• **Problem**: Rewrite the entries below as a numbered list with one line per item, omitting blank lines and leaving out the pictures.

• **Data extract**:
# # # # # # #

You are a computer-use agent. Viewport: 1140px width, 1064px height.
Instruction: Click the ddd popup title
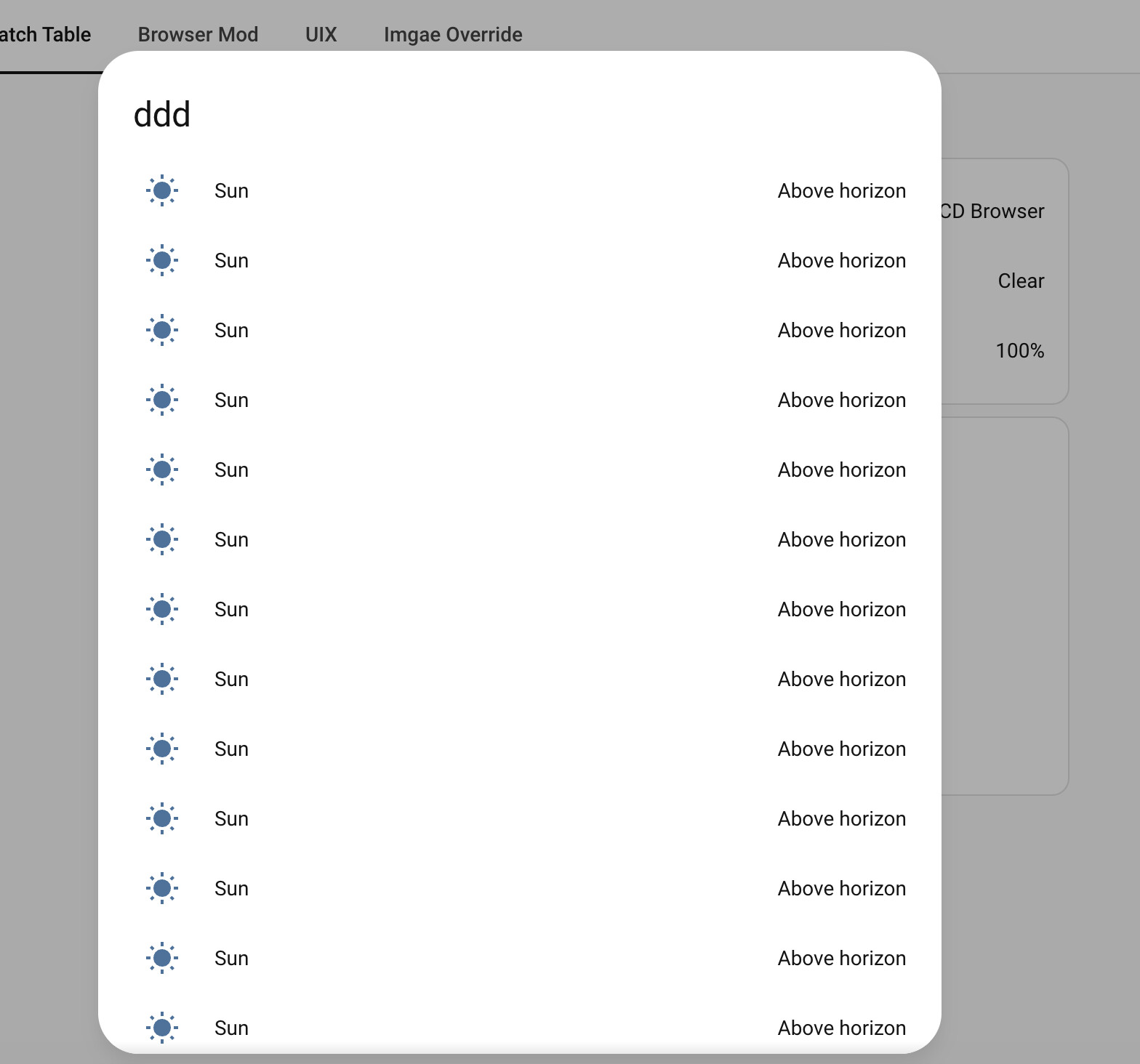pyautogui.click(x=162, y=115)
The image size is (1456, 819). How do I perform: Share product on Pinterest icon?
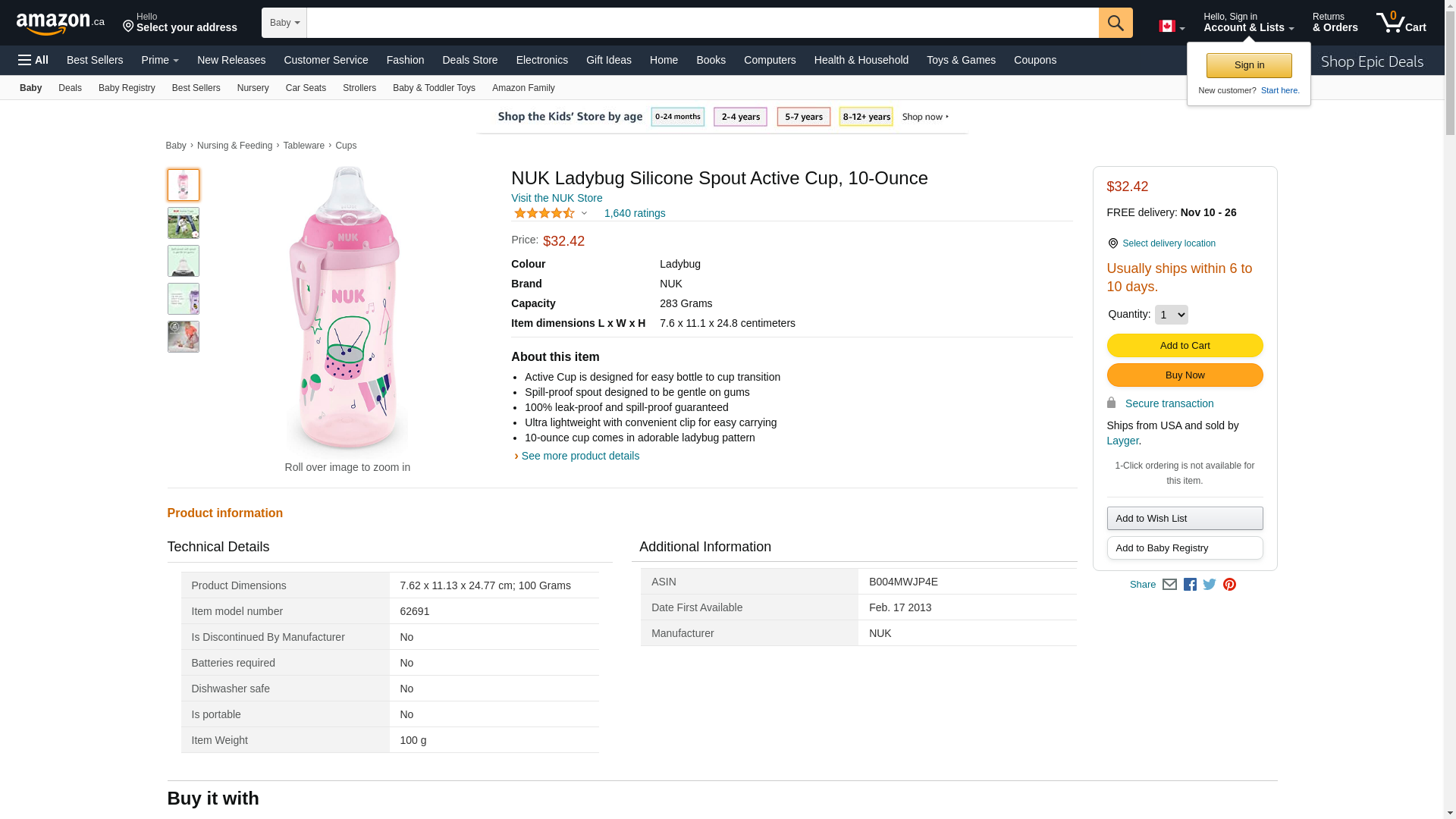coord(1229,585)
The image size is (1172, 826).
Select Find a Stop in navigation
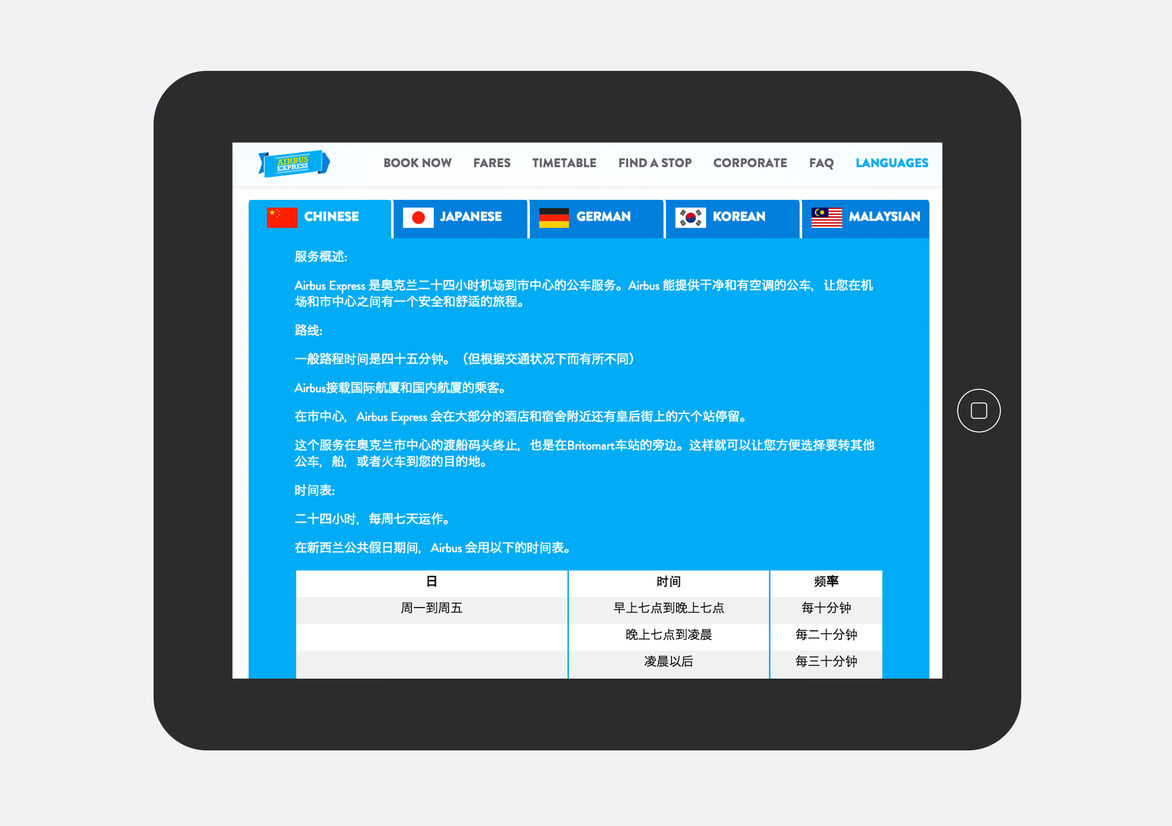[655, 163]
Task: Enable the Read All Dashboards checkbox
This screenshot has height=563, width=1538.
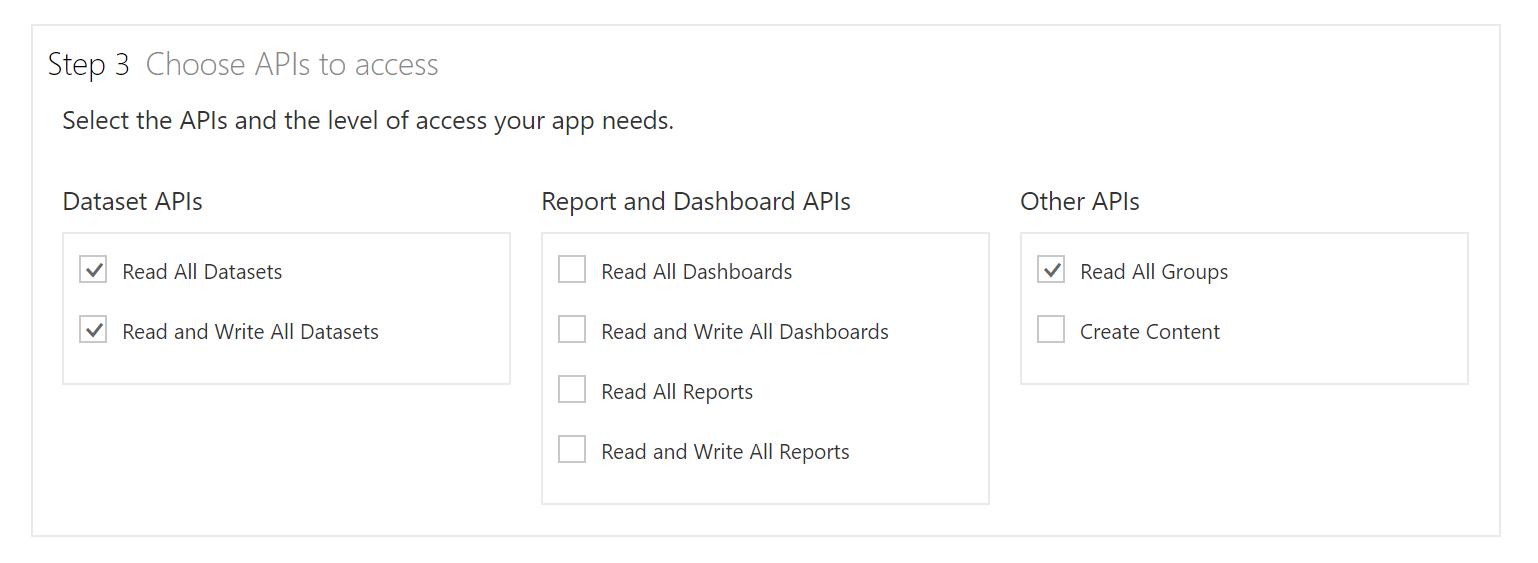Action: click(572, 270)
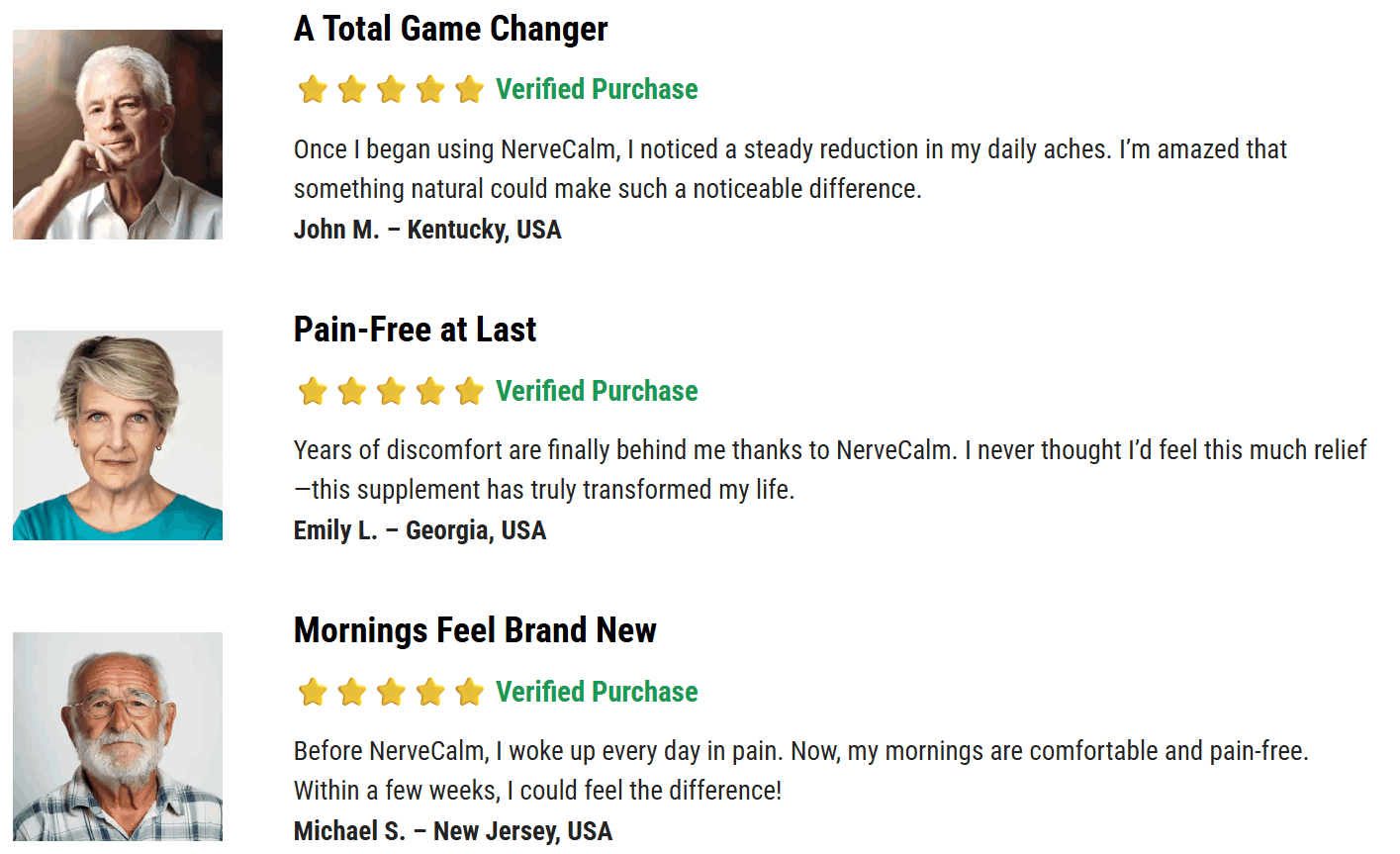Click reviewer name "John M. – Kentucky, USA"
Screen dimensions: 1400x854
[x=427, y=230]
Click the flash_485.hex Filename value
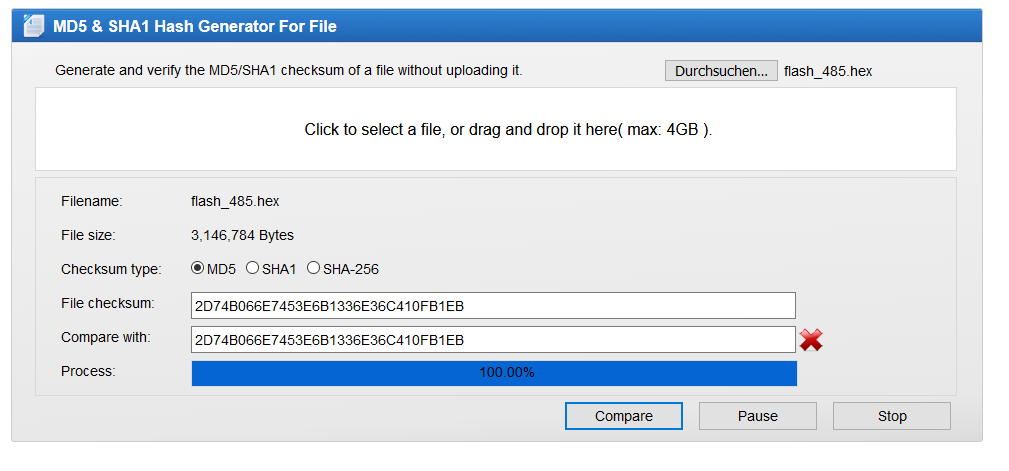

# # # # # # #

• **Exercise result**:
1. You are a computer-use agent. Viewport: 1140px width, 1064px height.
2. Instruction: Click the ddd popup title
3. pyautogui.click(x=162, y=115)
4. The image size is (1456, 819). How do I perform: Share product on Pinterest icon?
5. coord(1229,585)
6. The image size is (1172, 826).
7. Select Find a Stop in navigation
8. [655, 163]
9. Task: Enable the Read All Dashboards checkbox
10. This screenshot has height=563, width=1538.
11. Action: click(572, 270)
12. Click reviewer name "John M. – Kentucky, USA"
13. Screen dimensions: 1400x854
14. [x=427, y=230]
15. Click the flash_485.hex Filename value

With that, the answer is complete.